Les faits sont controversés.

B. La version des faits donnée par les requérants

11. Selon les requérants, des membres des forces de l'ordre de Kulp, placés sous le commandement du commandant du poste de gendarmerie de Kulp, Recep Cömert, ont délibérément incendié leurs maisons à Islamköy le 16 juin 1993 puis, dix jours plus tard, sont revenus pour mettre le feu au moulin dont Mme Selçuk était copropriétaire.

12. Les requérants déclarent que, quelques mois auparavant, les forces de l'ordre avaient menacé les villageois de détruire certaines de leurs maisons, au motif qu'elles servaient au PKK, s'ils ne quittaient pas Islamköy ; les villageois ont toutefois cru comprendre par la suite que cette menace avait été retirée.

13. Selon les intéressés, le 16 juin 1993 au matin un grand nombre de militaires arrivèrent néanmoins à Islamköy, sous le commandement du commandant Cömert, qu'ils connaissaient sous le nom de « Recep » puisqu'il s'était déjà rendu au village plusieurs fois.
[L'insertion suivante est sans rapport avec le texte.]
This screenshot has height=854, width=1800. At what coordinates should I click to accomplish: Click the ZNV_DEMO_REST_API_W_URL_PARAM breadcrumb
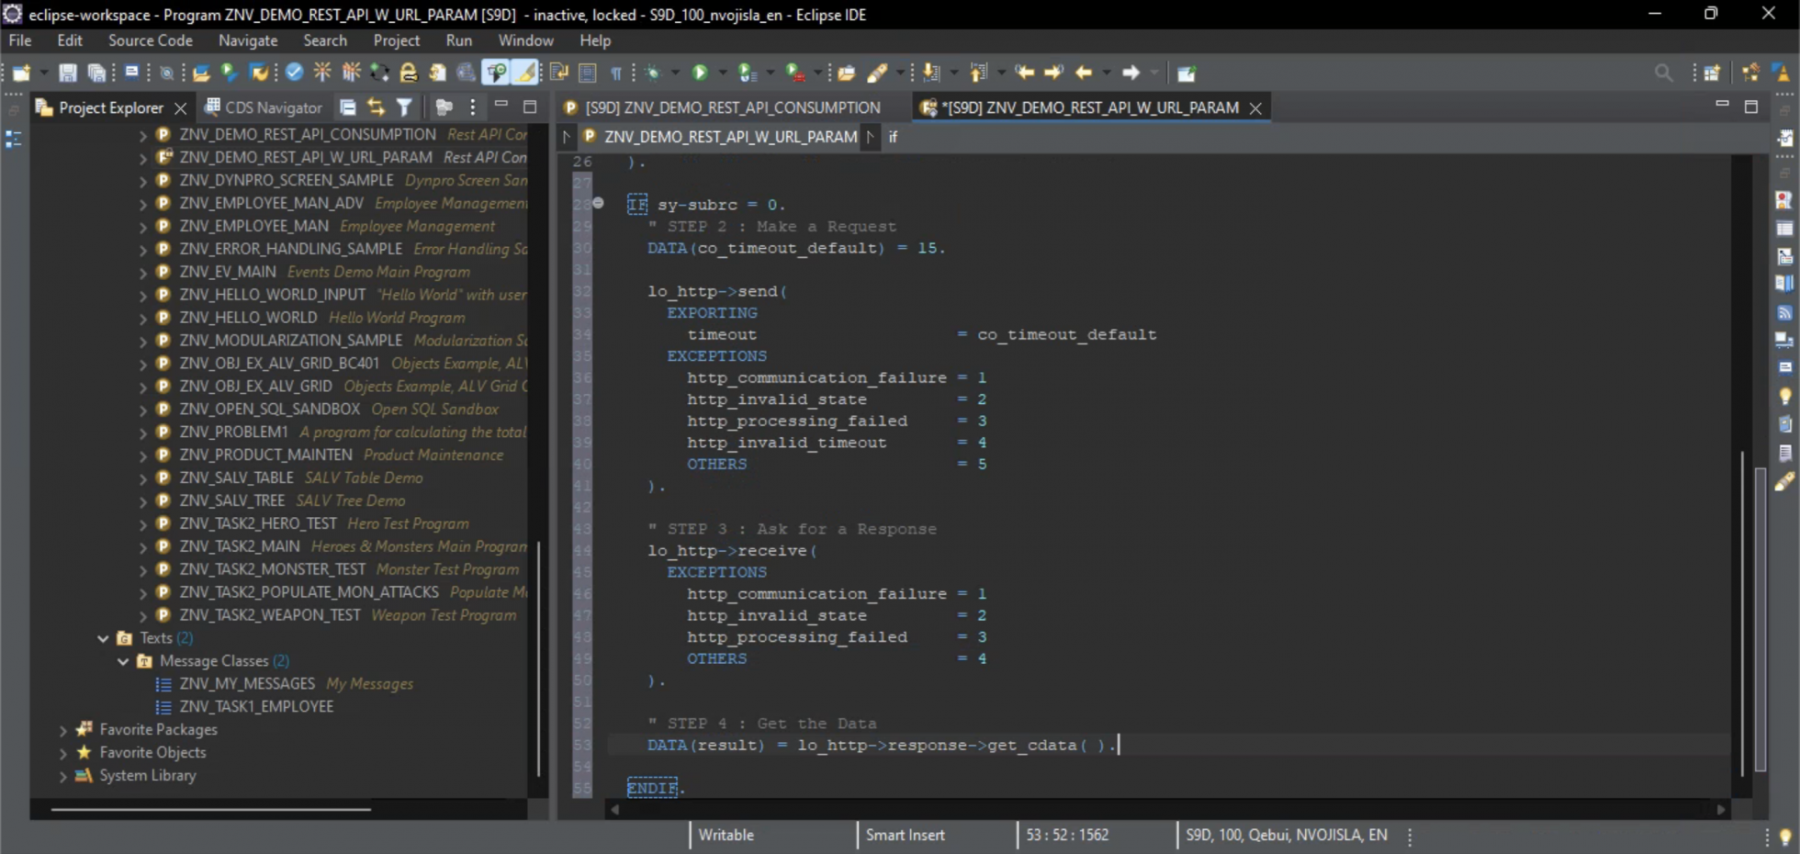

Les militaires allèrent d'abord chez M. et Mme Asker ; ils entrèrent de force dans la maison et la fouillèrent, et ils ordonnèrent aux Asker d'enlever leurs affaires. Alors que ces deux personnes se trouvaient à l'intérieur et tentaient de sauver leurs meubles et leurs autres biens, ils s'aperçurent que les soldats avaient mis le feu à la maison. M. Asker a dit aux délégués de la Commission (paragraphe 26 ci-dessous) que si sa femme et lui n'avaient pu s'échapper par une porte donnant sur la grange à l'arrière de la maison, ils auraient été asphyxiés. Les militaires empêchèrent les villageois qui tentaient d'éteindre le feu de le faire. La maison, la grange et tous les biens de M. Asker, y compris ses provisions et ses peupliers, furent détruits.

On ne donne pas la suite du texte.